保有期間で変わる税率の違い(短期・長期)

譲渡所得税は、不動産の保有期間によって税率が2種類に分かれます。判定基準は「売却した年の1月1日時点で保有期間が5年を超えているかどうか」です。
| 区分 | 保有期間 | 所得税 | 住民税 | 合計税率 |
|---|---|---|---|---|
| 短期譲渡所得 | 5年以下 | 30.63% | 9% | 39.63% |
| 長期譲渡所得 | 5年超 | 15.315% | 5% | 20.315% |
※所得税には復興特別所得税(2.1%)が含まれています。
相続では被相続人の保有期間を引き継げる
ここが相続不動産の大きなメリットです。相続の場合、被相続人(亡くなった方)の取得日と保有期間をそのまま引き継ぎます。
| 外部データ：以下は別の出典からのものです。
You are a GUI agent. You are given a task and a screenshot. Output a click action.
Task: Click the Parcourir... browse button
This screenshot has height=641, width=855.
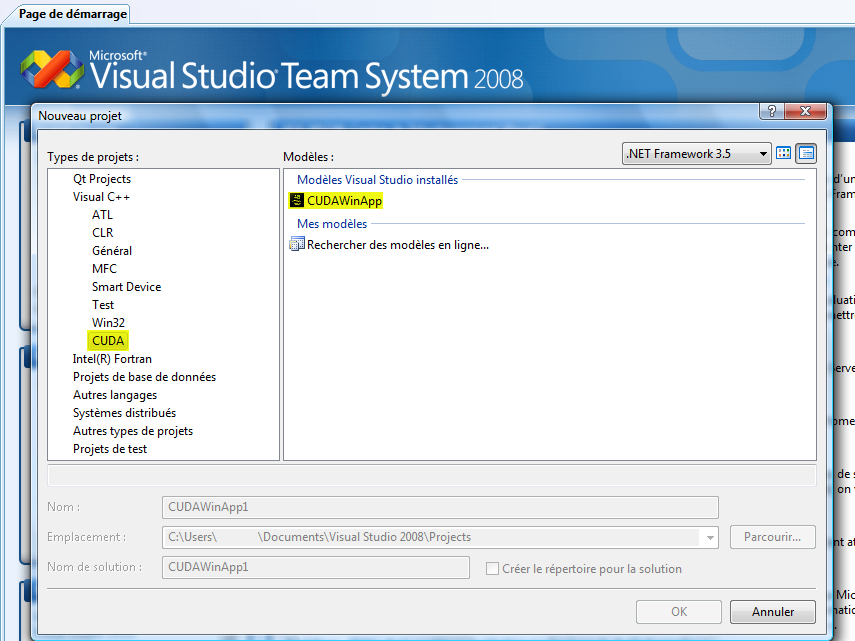(x=772, y=537)
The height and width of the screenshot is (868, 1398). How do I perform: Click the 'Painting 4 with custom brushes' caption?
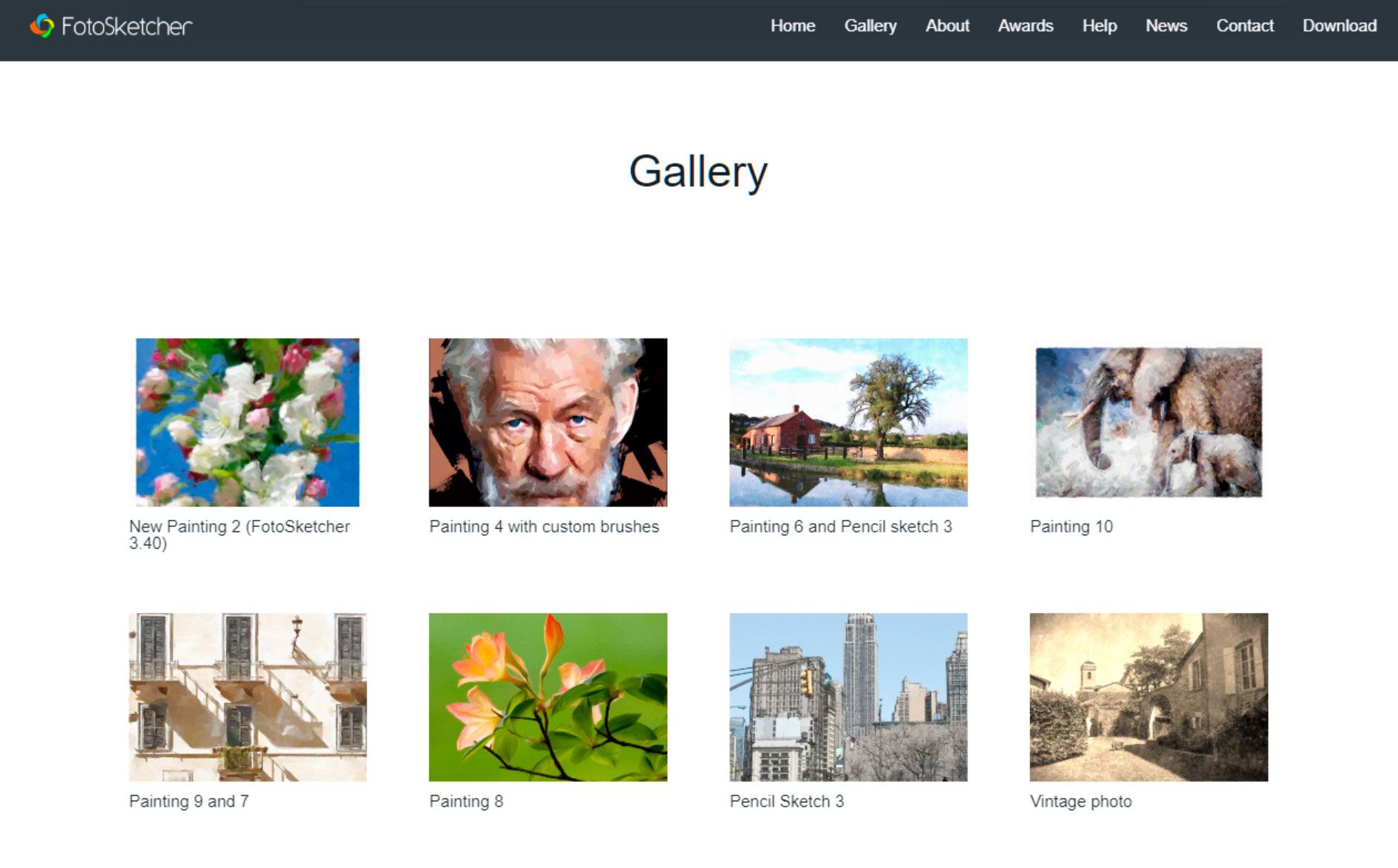[x=544, y=527]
つまり、亡くなった親が20年前に購入したアパートであれば、相続後すぐに売却しても「長期譲渡(20.315%)」が適用されます。相続した日からカウントし直されるわけではないため、多くのケースで長期扱いとなり、税率面で有利です。
税負担を軽減する主な特例とメリット・デメリット

相続した不動産の売却では、一定の条件を満たすことで税負担を大きく軽減できる特例があります。代表的なものを整理します。
①取得費加算の特例
相続税を支払った人が、相続開始の翌日から相続税申告期限の翌日以後3年以内(=相続開始から実質3年10か月以内)に売却した場合、支払った相続税の一部を取得費に加算できる制度です。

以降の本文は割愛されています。